Provided information
-*-*-

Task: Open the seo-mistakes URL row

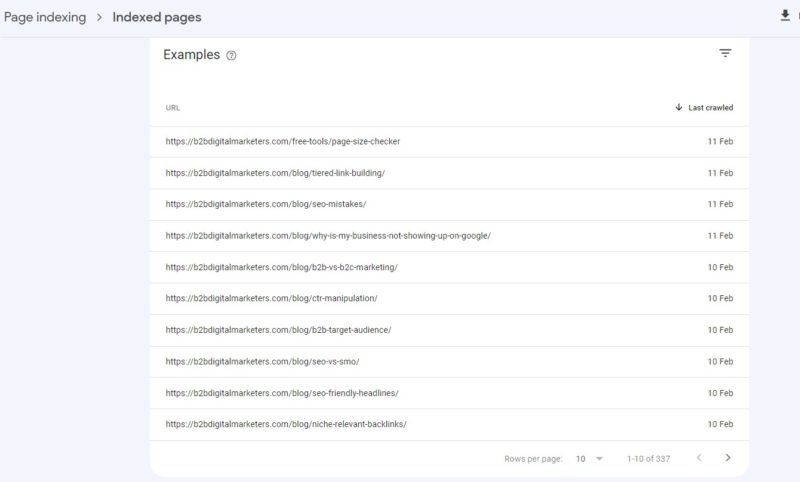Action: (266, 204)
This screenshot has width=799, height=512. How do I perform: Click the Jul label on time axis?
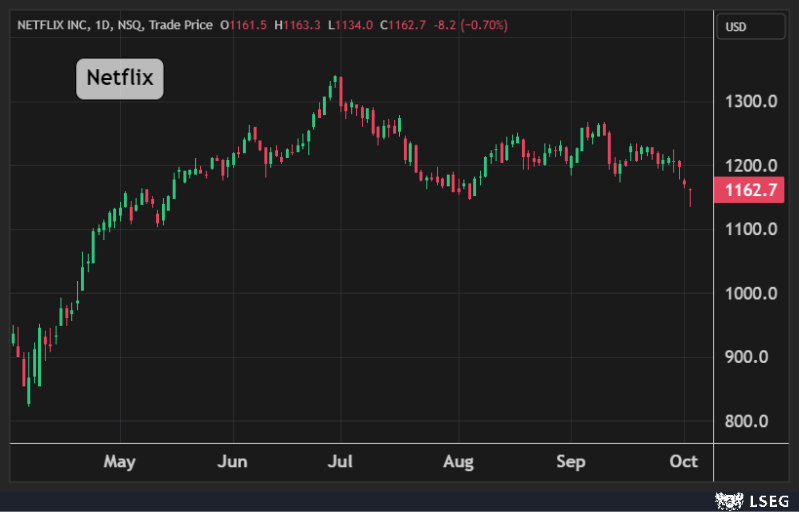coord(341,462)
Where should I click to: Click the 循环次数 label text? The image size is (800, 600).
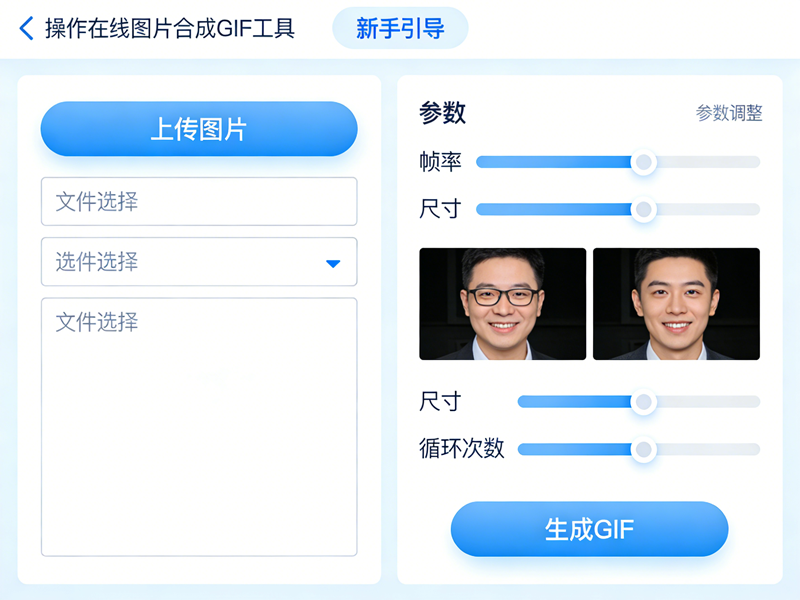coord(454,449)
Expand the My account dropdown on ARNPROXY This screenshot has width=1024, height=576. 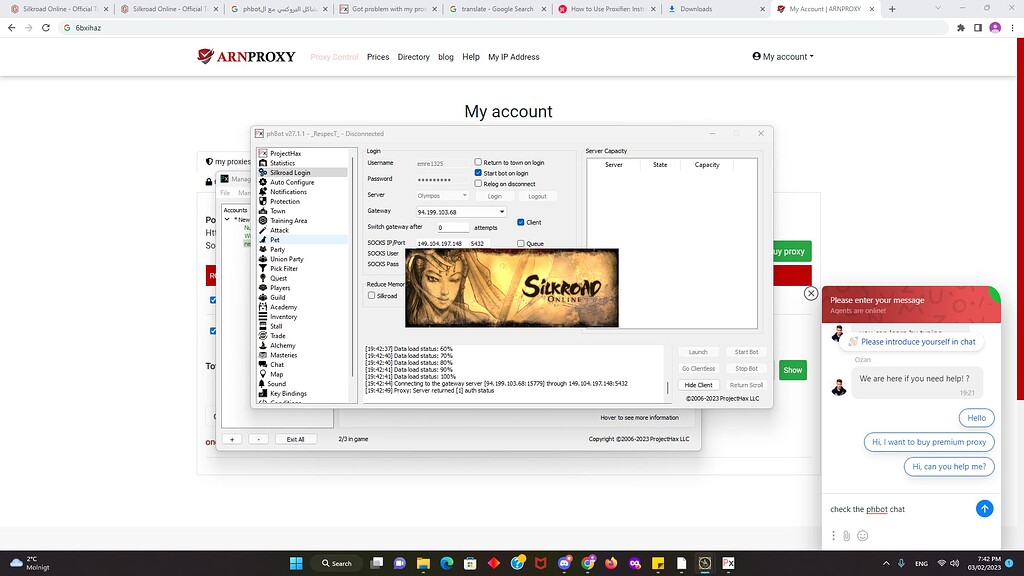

-*-*-

Problem to work on
The whole listing above is to be printed again exactly; pictures stay out of it.

Result of the exercise
Task: Open the seo-mistakes URL row

Action: (266, 204)
This screenshot has width=799, height=512. How do I perform: Click the Jul label on time axis?
coord(341,462)
Where should I click to: Click the 循环次数 label text? The image size is (800, 600).
coord(454,449)
Expand the My account dropdown on ARNPROXY This screenshot has width=1024, height=576. 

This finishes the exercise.